If you have a database that is large enough that you can't just "back it up" to put on a development or test box, you likely have a "large database".
I think something like wikipedia, or the US census data is a 'big' database. My personal address lists or todos is a small database. A middle sized database is something in between.
You could try and define the sizes by how many servers you needed. A small database is a component of an application you run on your desktop, a mid-sized database would be a single mysql (whatever) server somewhere, and a large database is going to require multiple servers with some kind of replication/failover support.

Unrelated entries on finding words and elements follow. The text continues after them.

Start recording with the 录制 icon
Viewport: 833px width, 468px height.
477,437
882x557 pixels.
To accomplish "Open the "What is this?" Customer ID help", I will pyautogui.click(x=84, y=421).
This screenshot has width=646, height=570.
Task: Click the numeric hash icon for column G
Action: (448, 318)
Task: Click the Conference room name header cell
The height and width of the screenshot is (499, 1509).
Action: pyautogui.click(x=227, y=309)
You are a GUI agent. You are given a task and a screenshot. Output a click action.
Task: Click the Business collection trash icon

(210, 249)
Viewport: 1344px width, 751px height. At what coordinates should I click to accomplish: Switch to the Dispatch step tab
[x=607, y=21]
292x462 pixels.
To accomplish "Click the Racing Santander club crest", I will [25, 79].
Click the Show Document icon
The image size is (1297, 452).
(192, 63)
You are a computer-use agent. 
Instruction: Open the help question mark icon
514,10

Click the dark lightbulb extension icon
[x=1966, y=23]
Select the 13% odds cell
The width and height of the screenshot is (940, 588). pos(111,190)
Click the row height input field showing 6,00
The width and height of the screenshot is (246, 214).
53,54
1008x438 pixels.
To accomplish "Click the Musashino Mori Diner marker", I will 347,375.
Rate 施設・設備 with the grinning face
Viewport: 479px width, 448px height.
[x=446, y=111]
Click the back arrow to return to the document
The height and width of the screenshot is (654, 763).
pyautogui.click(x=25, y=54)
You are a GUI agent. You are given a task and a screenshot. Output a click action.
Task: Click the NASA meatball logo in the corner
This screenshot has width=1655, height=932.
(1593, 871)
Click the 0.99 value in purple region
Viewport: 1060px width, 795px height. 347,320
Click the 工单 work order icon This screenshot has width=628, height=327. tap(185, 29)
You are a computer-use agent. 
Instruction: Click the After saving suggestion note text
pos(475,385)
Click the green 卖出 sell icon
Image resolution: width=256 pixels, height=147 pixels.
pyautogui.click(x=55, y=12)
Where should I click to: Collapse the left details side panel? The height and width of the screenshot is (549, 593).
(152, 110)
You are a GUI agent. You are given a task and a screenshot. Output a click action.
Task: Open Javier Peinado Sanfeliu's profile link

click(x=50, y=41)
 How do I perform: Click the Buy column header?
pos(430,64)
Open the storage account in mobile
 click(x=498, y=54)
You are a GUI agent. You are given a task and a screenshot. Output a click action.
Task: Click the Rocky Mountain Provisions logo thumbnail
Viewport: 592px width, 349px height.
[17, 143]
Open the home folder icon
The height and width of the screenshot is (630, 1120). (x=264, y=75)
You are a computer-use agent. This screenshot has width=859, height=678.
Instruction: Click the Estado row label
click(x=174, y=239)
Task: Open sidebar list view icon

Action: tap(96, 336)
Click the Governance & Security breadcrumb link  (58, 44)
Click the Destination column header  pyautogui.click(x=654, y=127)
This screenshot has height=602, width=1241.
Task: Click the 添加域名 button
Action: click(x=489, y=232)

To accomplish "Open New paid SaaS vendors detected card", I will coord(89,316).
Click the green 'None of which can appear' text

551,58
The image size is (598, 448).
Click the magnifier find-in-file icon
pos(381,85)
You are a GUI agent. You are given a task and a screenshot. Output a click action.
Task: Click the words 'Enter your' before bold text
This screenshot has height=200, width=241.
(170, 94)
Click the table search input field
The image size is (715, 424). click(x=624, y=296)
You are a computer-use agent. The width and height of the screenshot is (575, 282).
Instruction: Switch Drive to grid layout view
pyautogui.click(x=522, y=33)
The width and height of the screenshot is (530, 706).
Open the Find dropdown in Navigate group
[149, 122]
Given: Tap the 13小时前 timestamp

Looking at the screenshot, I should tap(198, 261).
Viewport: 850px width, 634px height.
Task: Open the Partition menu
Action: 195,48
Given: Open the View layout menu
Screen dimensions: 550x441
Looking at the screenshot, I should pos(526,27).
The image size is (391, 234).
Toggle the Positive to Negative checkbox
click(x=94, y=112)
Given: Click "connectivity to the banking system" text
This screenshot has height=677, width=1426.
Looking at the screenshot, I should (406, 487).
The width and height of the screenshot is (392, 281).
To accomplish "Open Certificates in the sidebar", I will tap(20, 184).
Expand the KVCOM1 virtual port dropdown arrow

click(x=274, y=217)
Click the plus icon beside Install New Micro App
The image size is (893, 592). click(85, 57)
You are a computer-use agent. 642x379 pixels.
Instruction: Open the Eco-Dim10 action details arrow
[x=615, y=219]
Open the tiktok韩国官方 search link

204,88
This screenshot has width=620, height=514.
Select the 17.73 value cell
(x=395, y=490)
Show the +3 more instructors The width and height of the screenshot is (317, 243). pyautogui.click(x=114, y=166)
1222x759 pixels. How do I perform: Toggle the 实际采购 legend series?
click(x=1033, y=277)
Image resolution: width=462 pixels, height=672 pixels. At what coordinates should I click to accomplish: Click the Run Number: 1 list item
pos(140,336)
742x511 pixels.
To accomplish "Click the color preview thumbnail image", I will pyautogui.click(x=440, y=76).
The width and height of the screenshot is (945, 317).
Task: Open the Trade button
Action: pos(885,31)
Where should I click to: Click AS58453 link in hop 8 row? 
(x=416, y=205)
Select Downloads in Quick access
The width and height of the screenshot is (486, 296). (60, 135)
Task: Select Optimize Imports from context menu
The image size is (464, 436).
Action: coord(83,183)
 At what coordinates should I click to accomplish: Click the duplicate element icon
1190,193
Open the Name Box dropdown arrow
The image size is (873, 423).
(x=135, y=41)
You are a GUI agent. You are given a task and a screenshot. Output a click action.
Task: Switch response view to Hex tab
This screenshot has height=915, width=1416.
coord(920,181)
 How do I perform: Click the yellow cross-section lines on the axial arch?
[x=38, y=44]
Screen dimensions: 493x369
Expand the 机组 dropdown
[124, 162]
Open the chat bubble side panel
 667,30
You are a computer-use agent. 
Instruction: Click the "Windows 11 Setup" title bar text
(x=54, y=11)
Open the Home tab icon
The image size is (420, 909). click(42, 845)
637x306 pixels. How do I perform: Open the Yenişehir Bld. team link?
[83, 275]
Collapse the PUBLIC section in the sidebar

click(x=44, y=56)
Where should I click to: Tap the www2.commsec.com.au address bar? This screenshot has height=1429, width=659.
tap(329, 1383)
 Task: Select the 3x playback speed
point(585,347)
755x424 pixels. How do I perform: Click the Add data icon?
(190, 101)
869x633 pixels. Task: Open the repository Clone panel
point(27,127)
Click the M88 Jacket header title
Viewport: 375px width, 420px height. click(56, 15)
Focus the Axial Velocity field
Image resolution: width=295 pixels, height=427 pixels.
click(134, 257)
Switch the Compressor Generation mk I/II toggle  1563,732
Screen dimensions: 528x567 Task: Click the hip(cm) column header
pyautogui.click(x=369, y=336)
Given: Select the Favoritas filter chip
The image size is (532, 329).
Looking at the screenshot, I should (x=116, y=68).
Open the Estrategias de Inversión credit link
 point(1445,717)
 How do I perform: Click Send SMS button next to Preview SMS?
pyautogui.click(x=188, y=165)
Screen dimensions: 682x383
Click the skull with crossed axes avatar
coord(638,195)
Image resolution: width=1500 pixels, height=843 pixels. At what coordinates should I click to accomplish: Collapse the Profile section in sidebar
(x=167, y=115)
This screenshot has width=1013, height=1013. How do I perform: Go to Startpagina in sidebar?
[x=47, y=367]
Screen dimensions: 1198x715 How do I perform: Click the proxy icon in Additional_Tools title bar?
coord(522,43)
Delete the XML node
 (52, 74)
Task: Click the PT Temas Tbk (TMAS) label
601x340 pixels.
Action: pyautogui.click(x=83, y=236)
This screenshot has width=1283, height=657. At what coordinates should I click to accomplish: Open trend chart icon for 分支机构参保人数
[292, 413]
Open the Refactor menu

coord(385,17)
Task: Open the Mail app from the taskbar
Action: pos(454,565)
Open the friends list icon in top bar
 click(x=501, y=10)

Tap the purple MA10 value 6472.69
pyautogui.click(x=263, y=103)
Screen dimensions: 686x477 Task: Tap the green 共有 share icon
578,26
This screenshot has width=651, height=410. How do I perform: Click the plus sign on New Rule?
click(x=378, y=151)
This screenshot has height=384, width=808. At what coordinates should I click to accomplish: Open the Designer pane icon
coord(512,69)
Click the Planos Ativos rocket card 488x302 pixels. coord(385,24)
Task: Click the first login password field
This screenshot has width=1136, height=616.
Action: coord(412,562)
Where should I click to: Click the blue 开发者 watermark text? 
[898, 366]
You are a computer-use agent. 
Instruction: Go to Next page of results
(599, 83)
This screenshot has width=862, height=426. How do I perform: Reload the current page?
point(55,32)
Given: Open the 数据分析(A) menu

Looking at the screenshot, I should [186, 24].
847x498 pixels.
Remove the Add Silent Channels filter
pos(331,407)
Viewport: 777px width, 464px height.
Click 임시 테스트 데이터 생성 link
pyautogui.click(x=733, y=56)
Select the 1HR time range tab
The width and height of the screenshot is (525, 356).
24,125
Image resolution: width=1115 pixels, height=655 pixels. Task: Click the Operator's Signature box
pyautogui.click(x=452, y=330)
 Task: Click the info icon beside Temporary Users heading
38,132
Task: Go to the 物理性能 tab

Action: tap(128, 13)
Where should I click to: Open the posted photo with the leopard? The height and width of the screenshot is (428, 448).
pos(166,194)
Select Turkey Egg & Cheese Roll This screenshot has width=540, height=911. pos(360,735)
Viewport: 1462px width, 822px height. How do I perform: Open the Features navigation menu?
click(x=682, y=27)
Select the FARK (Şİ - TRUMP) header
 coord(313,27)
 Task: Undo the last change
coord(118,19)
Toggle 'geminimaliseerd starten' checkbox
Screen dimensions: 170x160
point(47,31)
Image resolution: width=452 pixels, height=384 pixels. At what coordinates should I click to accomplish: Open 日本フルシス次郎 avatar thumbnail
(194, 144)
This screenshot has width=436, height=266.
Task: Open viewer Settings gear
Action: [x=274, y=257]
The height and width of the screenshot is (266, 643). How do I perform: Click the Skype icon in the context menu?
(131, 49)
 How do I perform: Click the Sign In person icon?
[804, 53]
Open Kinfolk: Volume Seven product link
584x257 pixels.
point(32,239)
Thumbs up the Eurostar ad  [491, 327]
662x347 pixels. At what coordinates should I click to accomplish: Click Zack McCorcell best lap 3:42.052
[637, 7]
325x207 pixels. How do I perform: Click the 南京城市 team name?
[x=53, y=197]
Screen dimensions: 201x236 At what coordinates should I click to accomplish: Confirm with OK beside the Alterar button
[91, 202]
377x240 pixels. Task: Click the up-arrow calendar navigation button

Alternatively, consider the "size" of the database as the amount of time it takes to change the schema used to represent a domain of information. (In actual implementations, databases may contain multiple schemas and disparate domains at once.)
Days = "Small database."
Weeks = "Medium database."
Months = "Large database."
Years = "HUGE database."
With this heuristic, "size" ultimately an aspect of the information stored and the rate at which the information can be fully transformed. Such an approach based on time also maintains some semblance of how-does-this-affect-design-decisions as the sheer amount of data / number of rows increases and the performance of technology & implementations increases.
A variation of the above is to consider the “size” based on the amount of time required for management and routine maintenance. At the amount of data increases, so do the time for tasks such as backups, rebuilds, and upgrades. Without significant investment this may outpace the time available for such tasks.
Regardless, the key factor of “size” is time.